Implementation:Romsto Speculative Decoding AutoModelForCausalLM From Pretrained
| Knowledge Sources | |
|---|---|
| Domains | NLP, Model_Management |
| Last Updated | 2026-02-14 04:30 GMT |
Overview
Wrapper documentation for HuggingFace's AutoModelForCausalLM.from_pretrained and AutoTokenizer.from_pretrained as used in this repository for loading target and drafter models.
Description
This repository uses HuggingFace AutoModelForCausalLM.from_pretrained to load decoder-only causal language models for speculative decoding inference. The default configuration loads Llama 3.2 models with optional int8 quantization via QuantoConfig. Both the target model (e.g., 3B parameters) and drafter model (e.g., 1B parameters) are loaded using the same API with the same device placement.

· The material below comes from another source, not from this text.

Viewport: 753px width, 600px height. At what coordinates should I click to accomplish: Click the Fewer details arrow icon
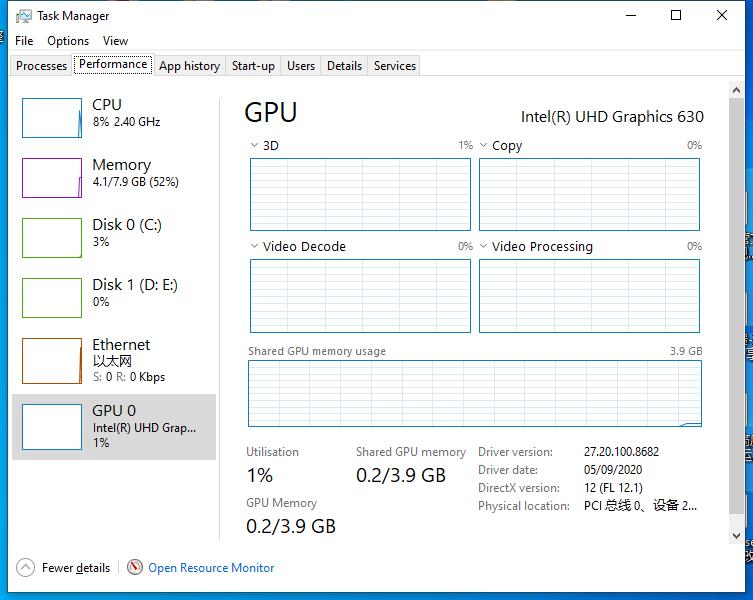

AutoTokenizer.from_pretrained loads the corresponding tokenizer, which is shared between both models (they must use the same vocabulary).
External Reference
Usage
Use at the beginning of any inference workflow. Load both target and drafter models for standard speculative decoding, or just the target model for NASD. Set device_map="cuda" for GPU inference. Use QuantoConfig for int8 quantization to reduce memory on constrained hardware.
Code Reference
Source Location
- Repository: Speculative-Decoding
- File: infer.py (usage pattern)
- Lines: L89-112
Signature
# HuggingFace API (external)
AutoModelForCausalLM.from_pretrained(
pretrained_model_name_or_path: str,
quantization_config: Optional[QuantoConfig] = None,
device_map: Optional[str] = None,
trust_remote_code: bool = False,
**kwargs,
) -> PreTrainedModel
AutoTokenizer.from_pretrained(
pretrained_model_name_or_path: str,
trust_remote_code: bool = False,
**kwargs,
) -> PreTrainedTokenizer
Import
from transformers import AutoModelForCausalLM, AutoTokenizer, QuantoConfig
I/O Contract
Inputs
| Name | Type | Required | Description |
|---|---|---|---|
| pretrained_model_name_or_path | str | Yes | HuggingFace model ID (e.g., "meta-llama/Llama-3.2-3B-Instruct") or local path |
| quantization_config | QuantoConfig | No | Quantization config. Use QuantoConfig(weights="int8") for int8 quantization, or None for full precision. |
| device_map | str | No | Device placement strategy. Use "cuda" for single GPU. |
| trust_remote_code | bool | No | Allow executing remote model code. Set True for custom architectures. |
Outputs
| Name | Type | Description |
|---|---|---|
| model | PreTrainedModel | Loaded model in eval mode. Access vocab size via model.config.vocab_size. |
| tokenizer | PreTrainedTokenizer | Loaded tokenizer with encode/decode/apply_chat_template methods. |
Usage Examples
Loading Target and Drafter for Speculative Decoding
from transformers import AutoModelForCausalLM, AutoTokenizer, QuantoConfig
# Target model (larger)
target = AutoModelForCausalLM.from_pretrained(
"meta-llama/Llama-3.2-3B-Instruct",
quantization_config=QuantoConfig(weights="int8"),
device_map="cuda",
trust_remote_code=True,
)
target.eval()
# Drafter model (smaller, same family)
drafter = AutoModelForCausalLM.from_pretrained(
"meta-llama/Llama-3.2-1B-Instruct",
quantization_config=QuantoConfig(weights="int8"),
device_map="cuda",
trust_remote_code=True,
)
drafter.eval()
# Shared tokenizer
tokenizer = AutoTokenizer.from_pretrained(
"meta-llama/Llama-3.2-3B-Instruct",
trust_remote_code=True,
)
Loading Target Only for NASD
from transformers import AutoModelForCausalLM, AutoTokenizer
# Only target model needed (n-gram storage replaces drafter)
target = AutoModelForCausalLM.from_pretrained(
"meta-llama/Llama-3.2-3B-Instruct",
device_map="cuda",
)
target.eval()
tokenizer = AutoTokenizer.from_pretrained("meta-llama/Llama-3.2-3B-Instruct")